**To do:** Only one stretch of the data is wanted: the line containing "DH9: Les résultats (570, 1771)", the line containing "[Suivez-nous sur Twitter] (843, 8)", and every line between them, copied exactly.

**Entries provided:**
= Beginning of Section =
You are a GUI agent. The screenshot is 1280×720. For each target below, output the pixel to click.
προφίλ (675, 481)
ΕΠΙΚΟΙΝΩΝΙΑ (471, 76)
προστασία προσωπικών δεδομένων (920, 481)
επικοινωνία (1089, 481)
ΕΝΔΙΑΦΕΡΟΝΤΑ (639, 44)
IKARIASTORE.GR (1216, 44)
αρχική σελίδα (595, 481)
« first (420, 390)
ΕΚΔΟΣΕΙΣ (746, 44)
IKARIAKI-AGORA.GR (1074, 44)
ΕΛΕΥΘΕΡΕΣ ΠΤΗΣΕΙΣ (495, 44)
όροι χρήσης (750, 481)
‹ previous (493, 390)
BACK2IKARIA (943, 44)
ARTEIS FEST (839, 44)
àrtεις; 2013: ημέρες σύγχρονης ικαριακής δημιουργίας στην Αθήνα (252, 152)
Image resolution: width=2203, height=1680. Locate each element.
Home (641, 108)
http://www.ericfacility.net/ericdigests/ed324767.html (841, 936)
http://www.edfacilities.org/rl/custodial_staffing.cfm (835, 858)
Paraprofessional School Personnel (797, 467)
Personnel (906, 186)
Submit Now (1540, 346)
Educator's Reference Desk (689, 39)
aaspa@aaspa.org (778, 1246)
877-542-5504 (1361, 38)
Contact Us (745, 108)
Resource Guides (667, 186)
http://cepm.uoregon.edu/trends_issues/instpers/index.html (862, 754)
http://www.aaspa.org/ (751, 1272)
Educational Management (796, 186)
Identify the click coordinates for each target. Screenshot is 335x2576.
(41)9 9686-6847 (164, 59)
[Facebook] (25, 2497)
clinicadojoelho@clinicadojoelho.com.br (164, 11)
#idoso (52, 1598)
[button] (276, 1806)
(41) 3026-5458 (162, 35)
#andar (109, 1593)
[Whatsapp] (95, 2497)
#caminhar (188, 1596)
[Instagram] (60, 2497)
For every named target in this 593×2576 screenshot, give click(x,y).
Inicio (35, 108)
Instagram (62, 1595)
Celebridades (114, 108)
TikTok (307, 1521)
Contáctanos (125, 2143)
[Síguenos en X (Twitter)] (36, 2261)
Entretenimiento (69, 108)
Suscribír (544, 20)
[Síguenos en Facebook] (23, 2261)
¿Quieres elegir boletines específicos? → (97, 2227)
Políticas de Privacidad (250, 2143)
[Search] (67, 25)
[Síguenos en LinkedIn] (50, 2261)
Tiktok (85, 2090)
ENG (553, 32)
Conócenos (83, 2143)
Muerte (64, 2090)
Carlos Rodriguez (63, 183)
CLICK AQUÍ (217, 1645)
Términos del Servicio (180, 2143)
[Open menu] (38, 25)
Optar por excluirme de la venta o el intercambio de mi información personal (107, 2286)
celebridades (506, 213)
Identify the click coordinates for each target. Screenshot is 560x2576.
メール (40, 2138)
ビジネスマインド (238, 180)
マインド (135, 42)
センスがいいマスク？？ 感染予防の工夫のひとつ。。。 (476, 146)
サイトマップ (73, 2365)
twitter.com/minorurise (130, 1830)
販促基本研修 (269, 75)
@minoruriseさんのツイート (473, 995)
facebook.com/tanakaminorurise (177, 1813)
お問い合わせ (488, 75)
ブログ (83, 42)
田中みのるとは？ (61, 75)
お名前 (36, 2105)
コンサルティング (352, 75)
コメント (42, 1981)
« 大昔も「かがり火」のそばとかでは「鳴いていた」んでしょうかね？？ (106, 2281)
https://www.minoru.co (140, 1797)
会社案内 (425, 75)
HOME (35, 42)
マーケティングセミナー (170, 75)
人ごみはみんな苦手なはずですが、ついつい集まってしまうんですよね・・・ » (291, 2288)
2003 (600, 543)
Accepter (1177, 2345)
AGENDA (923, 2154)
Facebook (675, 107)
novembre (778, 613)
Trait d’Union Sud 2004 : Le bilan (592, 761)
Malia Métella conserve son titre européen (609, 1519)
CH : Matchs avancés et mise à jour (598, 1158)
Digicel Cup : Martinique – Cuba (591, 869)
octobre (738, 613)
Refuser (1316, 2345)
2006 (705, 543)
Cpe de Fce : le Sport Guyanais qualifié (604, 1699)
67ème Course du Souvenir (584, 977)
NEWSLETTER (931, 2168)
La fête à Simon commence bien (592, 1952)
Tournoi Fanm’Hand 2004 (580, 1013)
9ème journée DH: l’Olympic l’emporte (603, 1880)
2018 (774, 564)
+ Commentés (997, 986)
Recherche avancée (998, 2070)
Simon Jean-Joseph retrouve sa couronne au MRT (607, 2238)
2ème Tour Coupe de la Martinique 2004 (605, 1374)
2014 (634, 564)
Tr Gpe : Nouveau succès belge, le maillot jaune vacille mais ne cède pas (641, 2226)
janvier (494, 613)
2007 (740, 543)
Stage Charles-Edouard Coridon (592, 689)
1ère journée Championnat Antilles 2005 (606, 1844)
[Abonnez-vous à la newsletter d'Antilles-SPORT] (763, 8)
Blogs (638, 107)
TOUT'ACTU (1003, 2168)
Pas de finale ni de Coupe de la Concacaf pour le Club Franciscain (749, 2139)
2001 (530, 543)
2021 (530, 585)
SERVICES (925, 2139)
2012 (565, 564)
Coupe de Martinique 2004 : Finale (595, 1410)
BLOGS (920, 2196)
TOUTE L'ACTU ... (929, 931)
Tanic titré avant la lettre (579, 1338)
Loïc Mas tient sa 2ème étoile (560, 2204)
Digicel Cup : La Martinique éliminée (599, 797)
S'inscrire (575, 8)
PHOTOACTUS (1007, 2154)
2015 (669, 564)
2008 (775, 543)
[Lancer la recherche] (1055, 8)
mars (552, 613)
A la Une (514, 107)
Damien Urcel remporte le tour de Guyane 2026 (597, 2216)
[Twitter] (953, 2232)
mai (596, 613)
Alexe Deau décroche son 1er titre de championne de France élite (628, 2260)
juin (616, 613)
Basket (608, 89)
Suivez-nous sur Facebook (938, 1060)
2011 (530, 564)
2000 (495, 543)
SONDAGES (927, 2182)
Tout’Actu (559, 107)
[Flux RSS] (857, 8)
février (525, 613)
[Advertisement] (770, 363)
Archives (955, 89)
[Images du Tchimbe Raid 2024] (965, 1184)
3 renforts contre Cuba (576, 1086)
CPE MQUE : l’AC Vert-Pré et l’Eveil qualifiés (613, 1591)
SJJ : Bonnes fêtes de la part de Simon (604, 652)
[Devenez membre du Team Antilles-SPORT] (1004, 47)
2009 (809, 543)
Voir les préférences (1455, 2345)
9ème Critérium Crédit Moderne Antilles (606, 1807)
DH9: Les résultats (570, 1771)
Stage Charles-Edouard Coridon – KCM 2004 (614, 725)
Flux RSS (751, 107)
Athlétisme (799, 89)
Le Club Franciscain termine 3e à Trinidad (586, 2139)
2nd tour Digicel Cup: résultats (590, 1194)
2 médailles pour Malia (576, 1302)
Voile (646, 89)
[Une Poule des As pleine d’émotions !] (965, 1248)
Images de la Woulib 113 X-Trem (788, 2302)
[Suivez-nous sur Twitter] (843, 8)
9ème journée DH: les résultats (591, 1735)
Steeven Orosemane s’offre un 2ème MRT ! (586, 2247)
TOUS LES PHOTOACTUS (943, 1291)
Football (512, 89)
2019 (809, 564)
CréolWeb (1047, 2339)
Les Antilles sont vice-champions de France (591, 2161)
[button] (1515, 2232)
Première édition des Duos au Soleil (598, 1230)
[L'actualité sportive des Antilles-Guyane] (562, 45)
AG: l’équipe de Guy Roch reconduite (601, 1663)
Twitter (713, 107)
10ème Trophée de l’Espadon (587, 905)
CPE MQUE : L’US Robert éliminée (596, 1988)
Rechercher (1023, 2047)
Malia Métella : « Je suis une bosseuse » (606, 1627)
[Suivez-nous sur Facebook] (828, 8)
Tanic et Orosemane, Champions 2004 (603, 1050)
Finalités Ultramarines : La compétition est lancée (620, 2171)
= End of Section =
**Output for this exercise:**
DH9: Les résultats (570, 1771)
Stage Charles-Edouard Coridon – KCM 2004 (614, 725)
Flux RSS (751, 107)
Athlétisme (799, 89)
Le Club Franciscain termine 3e à Trinidad (586, 2139)
2nd tour Digicel Cup: résultats (590, 1194)
2 médailles pour Malia (576, 1302)
Voile (646, 89)
[Une Poule des As pleine d’émotions !] (965, 1248)
Images de la Woulib 113 X-Trem (788, 2302)
[Suivez-nous sur Twitter] (843, 8)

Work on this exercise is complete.